Alan Arkin Is Dead! Not so fast....

Michael Kroth • June 19, 2021

The "Truth" You Know, Mayn't Set You Free



"Alan Arkin IS dead," I maintained again.  "He died, and they had to write him out of the show.  That's why he wasn't in the last season."


"Are you sure about that?", my hiking buddy Vince asked.


"Of course I'm sure, I read it at the time."

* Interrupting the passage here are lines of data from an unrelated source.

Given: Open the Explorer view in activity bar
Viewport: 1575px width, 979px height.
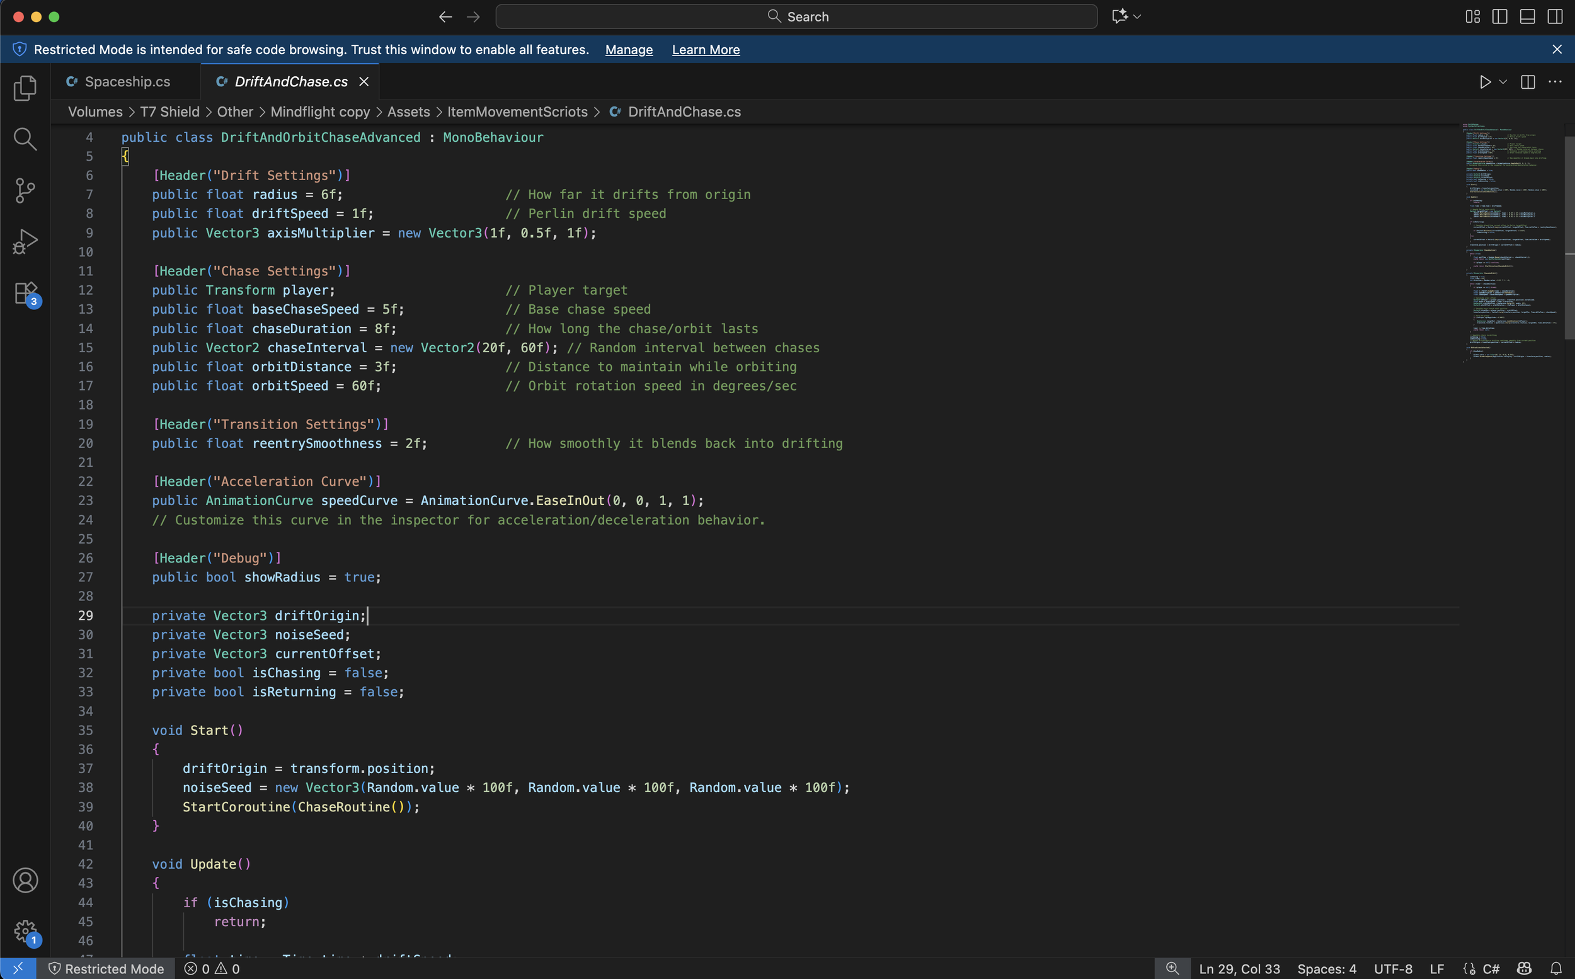Looking at the screenshot, I should point(25,88).
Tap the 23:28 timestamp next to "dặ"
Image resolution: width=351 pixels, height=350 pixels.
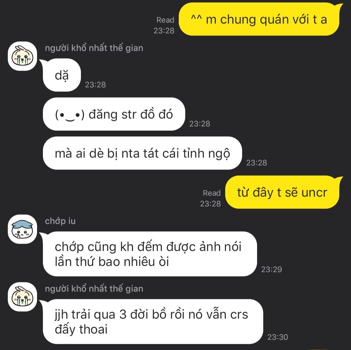pos(95,85)
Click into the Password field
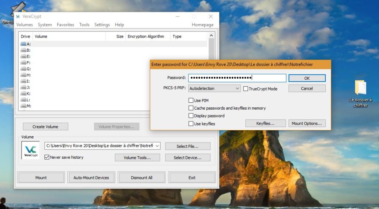 (237, 78)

The show we were talking about was a favorite, The Kaminsky Method, starring Arkin and Michael Douglas.  Alan Arkin's character, Norman, dies and the first episode of the last season is about his funeral. We were kaminskerating, er, commiserating with ourselves that it was a pity Arkin, a perfect foil for Douglas' Sandy Kaminsky, hadn't been in those last episodes.


The debate over Arkin's death occurred during one of those conversations people have when spending hours together on a trail, on a road trip, or waiting with a number in your hand at the DMV ("Now serving, number 2,354....").  It wasn't a conversation about Zen Buddhism, the future of higher education, the importance of keeping, changing, or jettisoning the filibuster, or even how to incorporate protein powder into one's diet.  It was a dispute about whether a celebrity had died or not.


"Alan Arkin IS dead," once again I asserted, with confidence. 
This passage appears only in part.